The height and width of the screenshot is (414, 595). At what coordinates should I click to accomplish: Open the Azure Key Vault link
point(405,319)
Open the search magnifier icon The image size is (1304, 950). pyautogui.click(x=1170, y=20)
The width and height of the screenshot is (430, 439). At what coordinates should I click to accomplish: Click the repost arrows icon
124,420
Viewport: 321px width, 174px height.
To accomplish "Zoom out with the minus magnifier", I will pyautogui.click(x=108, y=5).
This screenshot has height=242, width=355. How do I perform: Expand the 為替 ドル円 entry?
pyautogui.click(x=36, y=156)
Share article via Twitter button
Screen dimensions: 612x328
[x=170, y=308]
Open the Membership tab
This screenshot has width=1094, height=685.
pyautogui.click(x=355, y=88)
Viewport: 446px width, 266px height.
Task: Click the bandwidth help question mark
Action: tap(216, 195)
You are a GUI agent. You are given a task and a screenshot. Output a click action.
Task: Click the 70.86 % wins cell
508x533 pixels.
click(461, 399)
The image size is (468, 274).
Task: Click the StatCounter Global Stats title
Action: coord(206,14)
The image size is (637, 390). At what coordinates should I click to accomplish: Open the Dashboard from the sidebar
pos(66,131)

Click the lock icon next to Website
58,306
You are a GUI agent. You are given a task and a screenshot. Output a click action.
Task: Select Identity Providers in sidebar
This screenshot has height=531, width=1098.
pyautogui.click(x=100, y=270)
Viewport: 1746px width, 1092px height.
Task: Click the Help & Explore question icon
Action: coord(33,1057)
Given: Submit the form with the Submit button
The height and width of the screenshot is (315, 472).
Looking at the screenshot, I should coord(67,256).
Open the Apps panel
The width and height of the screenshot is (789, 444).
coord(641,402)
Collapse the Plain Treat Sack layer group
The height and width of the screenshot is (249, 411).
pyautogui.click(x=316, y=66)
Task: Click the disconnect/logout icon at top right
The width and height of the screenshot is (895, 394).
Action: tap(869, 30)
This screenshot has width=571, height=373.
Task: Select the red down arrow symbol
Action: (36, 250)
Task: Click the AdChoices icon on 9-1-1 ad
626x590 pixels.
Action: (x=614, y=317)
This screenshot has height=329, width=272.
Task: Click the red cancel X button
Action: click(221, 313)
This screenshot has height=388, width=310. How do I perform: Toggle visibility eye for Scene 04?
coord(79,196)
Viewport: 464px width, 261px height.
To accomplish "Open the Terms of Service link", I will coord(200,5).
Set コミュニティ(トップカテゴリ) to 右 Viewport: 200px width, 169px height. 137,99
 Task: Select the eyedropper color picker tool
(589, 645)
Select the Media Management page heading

● ● ● ● ●

ACTIVITY: Copy out only the lines running from the beginning of the data to the line with "Open the Apps panel", both ends included.

PROBLEM SOLUTION:
The height and width of the screenshot is (414, 595). At what coordinates should I click to accomplish: Open the Azure Key Vault link
point(405,319)
Open the search magnifier icon The image size is (1304, 950). pyautogui.click(x=1170, y=20)
The width and height of the screenshot is (430, 439). At what coordinates should I click to accomplish: Click the repost arrows icon
124,420
Viewport: 321px width, 174px height.
To accomplish "Zoom out with the minus magnifier", I will pyautogui.click(x=108, y=5).
This screenshot has height=242, width=355. How do I perform: Expand the 為替 ドル円 entry?
pyautogui.click(x=36, y=156)
Share article via Twitter button
Screen dimensions: 612x328
[x=170, y=308]
Open the Membership tab
This screenshot has width=1094, height=685.
pyautogui.click(x=355, y=88)
Viewport: 446px width, 266px height.
Task: Click the bandwidth help question mark
Action: tap(216, 195)
You are a GUI agent. You are given a task and a screenshot. Output a click action.
Task: Click the 70.86 % wins cell
508x533 pixels.
click(461, 399)
The image size is (468, 274).
Task: Click the StatCounter Global Stats title
Action: coord(206,14)
The image size is (637, 390). At what coordinates should I click to accomplish: Open the Dashboard from the sidebar
pos(66,131)

Click the lock icon next to Website
58,306
You are a GUI agent. You are given a task and a screenshot. Output a click action.
Task: Select Identity Providers in sidebar
This screenshot has height=531, width=1098.
pyautogui.click(x=100, y=270)
Viewport: 1746px width, 1092px height.
Task: Click the Help & Explore question icon
Action: coord(33,1057)
Given: Submit the form with the Submit button
The height and width of the screenshot is (315, 472).
Looking at the screenshot, I should coord(67,256).
Open the Apps panel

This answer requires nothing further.